**EXTRACT TO READ**.
The exact command to run is given at the end of I<netcomics> output
if any failures occured.

I<netcomics> also supports retrieving specific dates of comics.  A
"Starting Date" may be specified with B<-S>.  An "Ending Date" may be
specified with B<-E>.  And a specific date may be specified with
B<-T>.  All dates are given in the M-D-[YY]YY format.  If a start date
is given without an end date, B<-n> may be used to specify the number
of days of comics to retrieve starting at the specified start date.
If an end date is given without a start date, B<-n> will specify the
number of days of comics to retrieve counting backwards from the end
date.  If a start date is given without B<-n> or B<-E>, then the end
date is assumed to be today's date.  If the option given to B<-E>,
B<-S>, or B<-T> is just an integer, that integer is interpretted as
the number of days prior to the current day (specify specific dates
relatively).

Another way to specify the dates to download comics, is to use B<-N>
in conjunction with B<-n>.  The argument to B<-N> is the number of
days prior to the current day to retrieve comics.  Note that this does
not specify an actual date.  It rather indicates the number of days
ago a comic was made available, rather than the actual date of the
comic.  To see how far behind the date of each comic is from the date
it actually gets released, use B<-l>.  So if today is Wednesday, and you
specify B<-N 2>, I<netcomics> will download the comics that were made
available on Monday.  This is useful for running netcomics in a
timezone that is way ahead of the timezones the comics' websites are
located.

I<netcomics> was created for the purpose of giving your weiry mind a 
little relief from your hectic workday, so another script
called I<display_comics> is also provided as an example way to 
periodically show the retrieved comic strips throughout the workday.

B<Important:>  The further east your timezone is from the US, the later 
in the day you'll have to run I<netcomics>.  As a reference, I suggest
those whose timezone in GMT to wait to run the script at 12:30pm if
they want to get all the comics at a time that's pretty likely to have
had all of the websites updated.  Use B<-N> if you want to run the
script early in the morning and are having problems getting comics to
download. Also, just because a comic failed to download doesn't mean
that the module for that comic is broken--it most likely the website
just hasn't been updated yet.

I<netcomics> can also create an HTML file, "index.html", in the
directory you have the comics placed.   If a number is given with
B<-W> or B<-w>, it will be used to determine the number of comics to
be placed in each html file.  Subsequent files are named "comic#.html".

B<Disclaimer:> Do not put the comics up on the Internet!  You should
only use them for your own use.  Also, do not redistribute the comics
downloaded by I<netcomics> in any other way unless you receive written
authorization from each publisher.

**RECORDED INFORMATION**.

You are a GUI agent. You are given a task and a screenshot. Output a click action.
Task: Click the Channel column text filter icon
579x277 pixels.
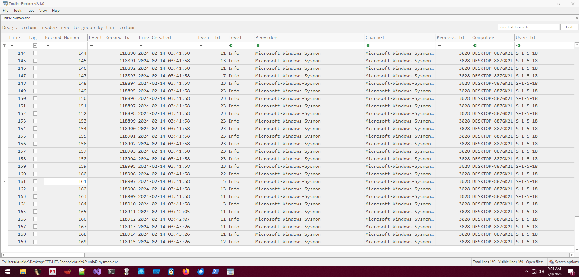pyautogui.click(x=368, y=46)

**REQUIRED TASK**. According to the netcomics documentation, in what format are all dates given? The data is not needed for the next task.

**REPLY**. M-D-[YY]YY